A Tendência do Compartilhamento

Alguns estudos apontam uma tendência dos serviços de compartilhamento como uma nova forma de relação tanto social como da economia no contexto mundial.

Em grandes cidades, como São Paulo, há empreendimentos onde os apartamentos não possuem área de serviço, a mesma é compartilhada entre todos os moradores. Há também locais onde o prédio oferece bicicletas para o uso dos condôminos. É de conhecimento público esta tendência de residências cada vez menores, onde os proprietários devam buscar o lazer e o serviço de forma repartida no próprio local ou fora.

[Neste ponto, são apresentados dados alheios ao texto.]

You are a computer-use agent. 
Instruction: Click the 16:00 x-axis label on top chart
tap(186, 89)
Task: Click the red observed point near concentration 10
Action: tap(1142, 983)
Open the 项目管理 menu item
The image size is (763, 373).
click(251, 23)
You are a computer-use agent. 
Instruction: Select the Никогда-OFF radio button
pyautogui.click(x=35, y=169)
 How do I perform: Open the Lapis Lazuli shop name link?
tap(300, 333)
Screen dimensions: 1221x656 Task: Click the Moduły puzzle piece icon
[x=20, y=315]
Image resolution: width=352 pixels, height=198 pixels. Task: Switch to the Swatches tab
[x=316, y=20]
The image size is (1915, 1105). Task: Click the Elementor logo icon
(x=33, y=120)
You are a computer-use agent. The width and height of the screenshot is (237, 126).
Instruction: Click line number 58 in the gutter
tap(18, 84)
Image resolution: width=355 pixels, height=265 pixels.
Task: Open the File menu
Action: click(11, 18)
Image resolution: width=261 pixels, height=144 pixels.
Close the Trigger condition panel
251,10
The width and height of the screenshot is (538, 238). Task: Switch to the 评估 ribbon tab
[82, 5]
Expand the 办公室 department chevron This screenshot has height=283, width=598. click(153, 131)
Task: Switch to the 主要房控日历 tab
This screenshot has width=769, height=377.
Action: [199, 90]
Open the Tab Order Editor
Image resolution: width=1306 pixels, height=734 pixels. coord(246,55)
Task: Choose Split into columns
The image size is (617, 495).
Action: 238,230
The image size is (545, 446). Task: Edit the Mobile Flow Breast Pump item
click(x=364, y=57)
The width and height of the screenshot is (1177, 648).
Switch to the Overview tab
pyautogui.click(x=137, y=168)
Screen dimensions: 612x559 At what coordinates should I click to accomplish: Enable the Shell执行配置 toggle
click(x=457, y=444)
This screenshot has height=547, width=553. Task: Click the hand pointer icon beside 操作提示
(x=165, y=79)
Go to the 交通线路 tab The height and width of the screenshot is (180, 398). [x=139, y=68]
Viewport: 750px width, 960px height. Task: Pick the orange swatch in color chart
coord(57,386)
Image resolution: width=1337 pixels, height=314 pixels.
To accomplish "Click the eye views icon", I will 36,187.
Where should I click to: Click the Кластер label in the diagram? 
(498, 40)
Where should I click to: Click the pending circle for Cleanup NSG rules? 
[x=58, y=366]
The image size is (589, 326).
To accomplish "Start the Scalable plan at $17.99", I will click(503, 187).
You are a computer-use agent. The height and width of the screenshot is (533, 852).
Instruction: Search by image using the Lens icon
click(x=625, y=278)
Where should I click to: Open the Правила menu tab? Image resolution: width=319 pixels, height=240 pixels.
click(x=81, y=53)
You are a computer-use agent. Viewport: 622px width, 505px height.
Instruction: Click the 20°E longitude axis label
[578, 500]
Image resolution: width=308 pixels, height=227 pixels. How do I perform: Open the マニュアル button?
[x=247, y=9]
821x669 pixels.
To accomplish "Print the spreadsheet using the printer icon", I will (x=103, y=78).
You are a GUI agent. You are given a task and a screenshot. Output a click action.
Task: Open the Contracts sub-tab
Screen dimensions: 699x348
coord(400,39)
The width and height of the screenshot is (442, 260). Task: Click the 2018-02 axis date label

Para Octávio Flores, diretor de incorporação da construtora Gafisa, o sucesso de serviços como Uber e Airbnb serviu de exemplo ao setor imobiliário. “As pessoas estão mais interessadas no direito de uso em vez do direito de posse”. O público disposto a dividir espaços e serviços é formado hoje, em sua maioria, por jovens solteiros ou casais sem filhos. Mas as construtoras apostam que o hábito de compartilhar chegará a todas as idades.

compartilhamento

Bicicletário compartilhado no Jardim das Perdizes em São Paulo

Existem conceitos da economia social, que dizem respeito a este novo contexto da população, se referem à necessidade do ser humano de se relacionar e socializar. Há uma tendência de surgimento de um novo consumidor, focado em compartilhamento, onde a procura por serviço se torna mais intensa do que o acúmulo de bens.

Assim, cria-se a necessidade das organizações buscarem opiniões e sugestões constantemente para suprir as necessidades dos seus públicos, os atendimentos devem ser cada vez mais personalizados. Entretanto, sem abandonar as interações sociais que os indivíduos carecem.

A ideia da economia compartilhada também é sustentável, pois transforma o que temos e não usamos em algo compartilhável através da troca entre todas as partes envolvidas: quem recebe, economiza; quem dá, recebe, e o meio ambiente agradece, pois diminui os impactos com a natureza de produção de um produto novo (reciclar, reutilizar e reduzir gasta menos energia e materiais do que começar do zero).

Deste modo, o Clube pode tornar-se um atrativo aos adeptos do compartilhamento. Tendo em vista que condomínios onde há estrutura de piscinas, playground e quadras de esporte possuem valores de condomínios bastante altos, a procura de famílias por espaços onde encontrem lazer e prática de esportes de forma compartilhada pode ser uma tendência. Principalmente com a ascensão de novos empreendimentos onde os espaços são menores e não há grandes estruturas, fazendo com que moradores busquem o lazer com facilidade e baixos custos.